Join Date: Sep 2013
wanna get fit?
Hello everyone. i am BlindJustice (Arkham City Combat map, lol) and today i will outline some quick ways to get in shape in roughly 10 weeks. it is hard and takes dedication, but it is very rewarding to both look and feel good for yourself and for the camera in cosplay.
let's talk about nutrition. if you want to drop you will have to eat a little more, you will need
4 meals minimum 6 meals maximum. eating smaller portions every couple to few hours.
some fats (some cheeses, olive oil is a good one)
some carbs/starch (whole wheat bread, russet potatoes, fruits and veggies, oatmeal, a little brown rice, no cereals)

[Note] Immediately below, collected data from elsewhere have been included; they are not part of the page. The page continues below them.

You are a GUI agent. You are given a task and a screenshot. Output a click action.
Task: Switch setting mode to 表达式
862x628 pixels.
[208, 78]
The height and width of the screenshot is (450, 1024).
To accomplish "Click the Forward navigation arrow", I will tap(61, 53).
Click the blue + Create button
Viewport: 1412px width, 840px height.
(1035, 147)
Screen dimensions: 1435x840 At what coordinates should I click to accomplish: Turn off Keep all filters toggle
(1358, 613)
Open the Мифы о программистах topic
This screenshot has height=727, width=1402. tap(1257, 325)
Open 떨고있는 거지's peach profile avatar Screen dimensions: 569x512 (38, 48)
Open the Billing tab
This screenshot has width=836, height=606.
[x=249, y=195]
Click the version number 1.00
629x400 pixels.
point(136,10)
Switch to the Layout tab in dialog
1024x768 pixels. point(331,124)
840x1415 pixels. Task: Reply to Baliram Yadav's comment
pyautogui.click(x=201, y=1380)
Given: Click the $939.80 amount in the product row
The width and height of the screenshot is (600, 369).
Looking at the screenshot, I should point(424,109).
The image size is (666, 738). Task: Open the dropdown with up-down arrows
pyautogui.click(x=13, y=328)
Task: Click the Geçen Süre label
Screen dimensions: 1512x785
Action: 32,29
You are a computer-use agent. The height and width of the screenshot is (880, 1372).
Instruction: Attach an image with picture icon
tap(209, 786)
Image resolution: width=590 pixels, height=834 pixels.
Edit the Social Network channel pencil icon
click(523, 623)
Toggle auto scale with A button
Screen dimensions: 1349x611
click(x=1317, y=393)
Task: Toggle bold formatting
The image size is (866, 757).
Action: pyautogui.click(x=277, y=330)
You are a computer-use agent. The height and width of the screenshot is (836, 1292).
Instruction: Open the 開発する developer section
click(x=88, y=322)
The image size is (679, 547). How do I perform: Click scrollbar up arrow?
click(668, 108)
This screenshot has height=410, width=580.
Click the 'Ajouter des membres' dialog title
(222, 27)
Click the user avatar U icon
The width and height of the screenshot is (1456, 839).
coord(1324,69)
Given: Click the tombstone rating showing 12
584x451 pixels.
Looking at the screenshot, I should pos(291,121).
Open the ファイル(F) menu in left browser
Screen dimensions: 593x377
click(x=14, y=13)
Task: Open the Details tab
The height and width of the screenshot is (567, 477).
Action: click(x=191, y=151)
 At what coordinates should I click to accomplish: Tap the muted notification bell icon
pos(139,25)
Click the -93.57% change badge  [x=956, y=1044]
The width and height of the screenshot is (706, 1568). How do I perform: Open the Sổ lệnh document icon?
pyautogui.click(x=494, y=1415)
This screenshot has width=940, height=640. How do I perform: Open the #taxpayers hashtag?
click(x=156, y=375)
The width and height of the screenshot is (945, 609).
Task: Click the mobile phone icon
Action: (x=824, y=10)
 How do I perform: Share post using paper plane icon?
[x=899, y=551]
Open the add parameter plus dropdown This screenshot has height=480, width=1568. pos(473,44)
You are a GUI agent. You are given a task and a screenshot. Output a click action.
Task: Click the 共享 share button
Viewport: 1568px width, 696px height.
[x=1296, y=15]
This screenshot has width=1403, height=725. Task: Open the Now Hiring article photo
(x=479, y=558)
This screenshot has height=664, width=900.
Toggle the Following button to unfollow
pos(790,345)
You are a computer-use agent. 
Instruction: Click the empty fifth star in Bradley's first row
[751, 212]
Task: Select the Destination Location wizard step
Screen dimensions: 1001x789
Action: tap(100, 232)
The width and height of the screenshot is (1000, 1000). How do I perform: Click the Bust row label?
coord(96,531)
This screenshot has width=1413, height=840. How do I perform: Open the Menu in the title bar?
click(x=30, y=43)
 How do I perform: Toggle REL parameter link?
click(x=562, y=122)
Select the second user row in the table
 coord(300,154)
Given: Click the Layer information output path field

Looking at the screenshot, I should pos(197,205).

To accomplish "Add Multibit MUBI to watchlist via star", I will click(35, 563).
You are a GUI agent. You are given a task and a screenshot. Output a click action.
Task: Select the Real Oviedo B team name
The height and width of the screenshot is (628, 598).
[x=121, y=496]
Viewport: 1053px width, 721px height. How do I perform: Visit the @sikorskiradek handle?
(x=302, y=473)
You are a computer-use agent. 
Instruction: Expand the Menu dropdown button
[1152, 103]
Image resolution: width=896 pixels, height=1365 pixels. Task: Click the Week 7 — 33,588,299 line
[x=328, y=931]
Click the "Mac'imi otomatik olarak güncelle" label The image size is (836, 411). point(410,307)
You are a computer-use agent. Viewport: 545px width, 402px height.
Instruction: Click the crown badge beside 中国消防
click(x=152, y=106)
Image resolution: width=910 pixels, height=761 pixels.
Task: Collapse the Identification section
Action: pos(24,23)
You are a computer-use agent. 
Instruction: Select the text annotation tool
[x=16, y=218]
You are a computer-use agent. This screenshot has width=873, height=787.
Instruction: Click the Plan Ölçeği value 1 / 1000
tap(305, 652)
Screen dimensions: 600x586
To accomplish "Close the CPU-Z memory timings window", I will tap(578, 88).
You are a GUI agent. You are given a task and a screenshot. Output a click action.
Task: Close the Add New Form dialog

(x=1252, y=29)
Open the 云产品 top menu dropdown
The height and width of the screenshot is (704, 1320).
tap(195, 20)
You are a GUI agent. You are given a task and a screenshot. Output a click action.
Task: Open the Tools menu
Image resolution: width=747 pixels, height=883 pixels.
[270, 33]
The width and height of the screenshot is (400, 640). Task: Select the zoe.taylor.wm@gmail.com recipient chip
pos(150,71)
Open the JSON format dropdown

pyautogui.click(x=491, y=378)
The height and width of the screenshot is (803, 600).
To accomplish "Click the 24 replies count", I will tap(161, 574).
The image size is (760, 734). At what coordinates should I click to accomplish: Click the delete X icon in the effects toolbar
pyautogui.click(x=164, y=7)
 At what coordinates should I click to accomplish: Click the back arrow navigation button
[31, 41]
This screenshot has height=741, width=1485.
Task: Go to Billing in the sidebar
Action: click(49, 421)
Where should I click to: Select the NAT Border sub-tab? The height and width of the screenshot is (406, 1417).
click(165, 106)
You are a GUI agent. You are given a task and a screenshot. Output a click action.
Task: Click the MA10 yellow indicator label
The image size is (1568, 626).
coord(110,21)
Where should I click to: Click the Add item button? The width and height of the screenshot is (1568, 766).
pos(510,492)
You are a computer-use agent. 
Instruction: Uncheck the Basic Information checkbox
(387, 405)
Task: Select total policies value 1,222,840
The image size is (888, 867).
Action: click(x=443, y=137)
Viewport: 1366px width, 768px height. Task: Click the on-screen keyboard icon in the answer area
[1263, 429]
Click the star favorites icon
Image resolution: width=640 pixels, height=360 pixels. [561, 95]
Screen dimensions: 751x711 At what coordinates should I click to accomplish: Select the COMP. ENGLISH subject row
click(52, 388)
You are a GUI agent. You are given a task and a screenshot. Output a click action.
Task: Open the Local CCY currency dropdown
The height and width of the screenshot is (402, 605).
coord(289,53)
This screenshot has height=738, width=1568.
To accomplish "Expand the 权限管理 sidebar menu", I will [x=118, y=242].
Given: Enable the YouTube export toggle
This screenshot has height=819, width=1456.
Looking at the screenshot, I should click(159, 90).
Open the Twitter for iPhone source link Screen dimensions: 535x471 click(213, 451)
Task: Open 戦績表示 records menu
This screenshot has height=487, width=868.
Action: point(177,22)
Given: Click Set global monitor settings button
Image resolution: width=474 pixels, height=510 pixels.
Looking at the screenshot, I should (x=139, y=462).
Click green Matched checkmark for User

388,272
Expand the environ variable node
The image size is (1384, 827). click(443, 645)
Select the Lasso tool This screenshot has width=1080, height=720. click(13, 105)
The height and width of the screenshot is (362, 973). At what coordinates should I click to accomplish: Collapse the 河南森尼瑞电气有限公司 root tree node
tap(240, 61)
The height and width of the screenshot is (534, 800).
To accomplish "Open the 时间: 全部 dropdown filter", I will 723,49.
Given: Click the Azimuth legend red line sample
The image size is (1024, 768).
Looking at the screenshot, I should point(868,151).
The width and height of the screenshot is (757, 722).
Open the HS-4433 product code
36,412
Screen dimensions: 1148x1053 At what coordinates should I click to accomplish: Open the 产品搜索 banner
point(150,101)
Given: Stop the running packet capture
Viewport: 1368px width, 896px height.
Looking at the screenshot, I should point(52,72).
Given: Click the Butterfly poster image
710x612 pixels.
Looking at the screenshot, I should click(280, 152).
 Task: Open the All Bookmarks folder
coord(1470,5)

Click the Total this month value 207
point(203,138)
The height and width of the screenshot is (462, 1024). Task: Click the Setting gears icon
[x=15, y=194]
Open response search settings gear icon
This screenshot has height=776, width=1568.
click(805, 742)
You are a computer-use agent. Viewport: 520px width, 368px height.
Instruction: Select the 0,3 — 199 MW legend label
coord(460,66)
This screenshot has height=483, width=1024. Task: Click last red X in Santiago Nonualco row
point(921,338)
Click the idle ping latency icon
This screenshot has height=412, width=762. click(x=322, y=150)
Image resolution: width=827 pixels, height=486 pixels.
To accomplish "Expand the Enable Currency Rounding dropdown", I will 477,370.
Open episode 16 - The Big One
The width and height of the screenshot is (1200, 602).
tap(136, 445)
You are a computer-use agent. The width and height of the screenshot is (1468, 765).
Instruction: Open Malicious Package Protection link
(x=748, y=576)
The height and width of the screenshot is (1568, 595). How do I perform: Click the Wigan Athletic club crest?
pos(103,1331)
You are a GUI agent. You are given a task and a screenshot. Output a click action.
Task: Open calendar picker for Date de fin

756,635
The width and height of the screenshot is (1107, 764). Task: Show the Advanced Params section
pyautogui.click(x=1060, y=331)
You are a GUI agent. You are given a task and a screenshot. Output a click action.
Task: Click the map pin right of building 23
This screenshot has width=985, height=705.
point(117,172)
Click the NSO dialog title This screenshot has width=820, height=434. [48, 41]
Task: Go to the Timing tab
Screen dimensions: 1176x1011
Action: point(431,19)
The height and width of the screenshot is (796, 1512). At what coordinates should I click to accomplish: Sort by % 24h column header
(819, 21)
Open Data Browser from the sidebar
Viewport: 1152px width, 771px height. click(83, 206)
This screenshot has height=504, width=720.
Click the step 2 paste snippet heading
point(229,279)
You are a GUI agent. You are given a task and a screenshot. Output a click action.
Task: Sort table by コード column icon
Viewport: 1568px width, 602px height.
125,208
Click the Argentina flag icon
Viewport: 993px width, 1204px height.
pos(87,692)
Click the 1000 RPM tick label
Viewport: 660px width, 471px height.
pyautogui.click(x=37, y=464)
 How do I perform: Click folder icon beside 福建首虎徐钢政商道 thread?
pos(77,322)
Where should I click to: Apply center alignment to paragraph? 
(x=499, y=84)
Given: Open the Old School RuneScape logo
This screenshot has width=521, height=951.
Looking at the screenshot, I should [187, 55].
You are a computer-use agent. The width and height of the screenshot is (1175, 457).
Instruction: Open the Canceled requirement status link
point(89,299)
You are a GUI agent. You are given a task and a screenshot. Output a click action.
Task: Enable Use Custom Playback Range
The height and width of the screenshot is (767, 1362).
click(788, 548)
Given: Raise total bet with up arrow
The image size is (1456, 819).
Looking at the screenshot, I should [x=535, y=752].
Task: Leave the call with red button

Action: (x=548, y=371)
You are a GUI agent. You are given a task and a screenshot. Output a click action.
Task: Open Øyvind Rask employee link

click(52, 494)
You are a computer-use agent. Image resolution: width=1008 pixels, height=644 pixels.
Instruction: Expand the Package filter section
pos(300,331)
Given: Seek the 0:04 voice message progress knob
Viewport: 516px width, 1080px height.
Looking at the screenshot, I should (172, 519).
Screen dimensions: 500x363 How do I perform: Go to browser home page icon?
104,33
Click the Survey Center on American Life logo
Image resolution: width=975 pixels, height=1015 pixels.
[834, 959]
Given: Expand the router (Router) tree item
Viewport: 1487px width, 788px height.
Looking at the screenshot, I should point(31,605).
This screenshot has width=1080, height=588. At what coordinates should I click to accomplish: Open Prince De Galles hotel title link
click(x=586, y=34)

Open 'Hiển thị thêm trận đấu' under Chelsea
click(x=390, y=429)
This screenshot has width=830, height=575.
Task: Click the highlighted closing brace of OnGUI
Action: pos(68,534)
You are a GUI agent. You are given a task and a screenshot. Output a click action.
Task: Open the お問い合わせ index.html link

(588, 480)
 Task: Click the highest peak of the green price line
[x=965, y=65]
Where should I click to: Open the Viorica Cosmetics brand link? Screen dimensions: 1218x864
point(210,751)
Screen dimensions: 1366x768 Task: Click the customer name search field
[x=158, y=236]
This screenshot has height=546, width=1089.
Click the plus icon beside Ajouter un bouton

plenty of proteins (whole eggs, fish, lean beef, turkey, Milk, chicken breast, no pork)
take your goal weight, for every pound of muscle is 1 gram of protein. so me being 189, that's how much protein i take in daily. sometimes less because life's hard and you can't just eat all day with work, kids, and life in general.
take your carbs and eat 1/4 to 1/2 of the total protein. so if i am taking in 180grams of protein daily/6 meals, i will have 30 grams of protein per serving, and 7.5-15 grams of carbs.
fats should be added just to cook. keep in mind proteins have fat, so just use what you can to cook and add a little on the side.
drinking plenty of water is key. at least 1 gallon a day. that's 8 bottles of water over a span of 14 hours.
sleep if a great help as it helps for recovery. 8 hours maximum, 6 hours minimum. just get plenty of rest.
now to outline the fitness program. your legs have the biggest muscles in the body. they burn the most calories, and they are the weakest when it comes to working out. they take the longest to recover and feel the sorest the following day of an intense training session.
so this will be the main focus on the first day of training. warm-up for 5 minutes
monday should look like this
Dumbell squats (parallel, or breaking parallel. breaking parallel is preferred)
body weight, 15 reps, two 10 lb dumells 12 reps, two 15 lb dumbells 10 reps, two 20 lb dumbells 8 reps, bodyweight squats till failure
calf raises are the same schematic
lunges are the same schematic (15 left and right, sorry!)
10 x 3 back extensions
stretch and eat
tuesday and thursday is a quick 20 minute cardio session. it can be running, sprinting, plyometrics, rowing, as long as you are the one pushing yourself
5 minutes warming up, 2 minutes a little faster, 1 minute going all out, 10 minutes steady pace, 2 minutes all out. stretch and eat.
wedsday should look like this. chest and back. they oppose each other, you push with the chest shoulders and triceps, you pull with the back, shoulders and biceps. warm-ups for 5 minutes
dumbell presses 5lbs 15 reps, 12 reps, 10 lbs 10 reps, 15 lbs 8 reps, attempt to do 25 push-ups either on your knees or the real ones. go to failure.
lat pull-downs. choose a weight you can comfortably complete for 15 reps, stick with it or go up for 12, go up for 10, go up for 8. either do 10-15 assisted pull-ups or 2x5 deadhang pull-ups depending on your level of fitness.
abs will consist of 3x25 crunches. crunch with your midsection, not your neck or shoulders.
can be weighted according to fitness level. stretch and eat.
Friday is arms. the finisher to strength training. 5 minute warm-up
dumbell shoulder presses. 5lbs for 15, 12 or go up in weight, go up in weight for 10, go up in weight for eight. use 5lbs. 10 reps with 5lbs. do not hit failure. you do not want to drop a weight overhead.
bicep curls are the same schematic.
overhead tricep extensions are also the same. stretch and eat.
saturday is testing your limits. you test your limits as a way to track your progress.
attempt to hit 60 push-ups
attempt to get 20 pull-ups
attempt to get 13 minutes on a 2 mile run.
within 10 weeks you will have either hit the goal or gotten very close. even if you fail to get these goals, try every saturday.
sunday we are allotted a cheat MEAL, not DAY. choose 1 meal to reward yourself for a job well done. this will influence your metabolism to work hard to digest and process food it has not had for about a week. thus causing you not to deprive yourself of the things you enjoy and an extra spike of strength.
dont know the lifts? just youtube My6packLife. This guy Chris Krueger has a complete breakdown of all the exercises i mentioned because this is his program that I've used in the past. not the same weights, but the same program.
see you all in future cons and expos in SoCal.
look your best, feel your best. be your best.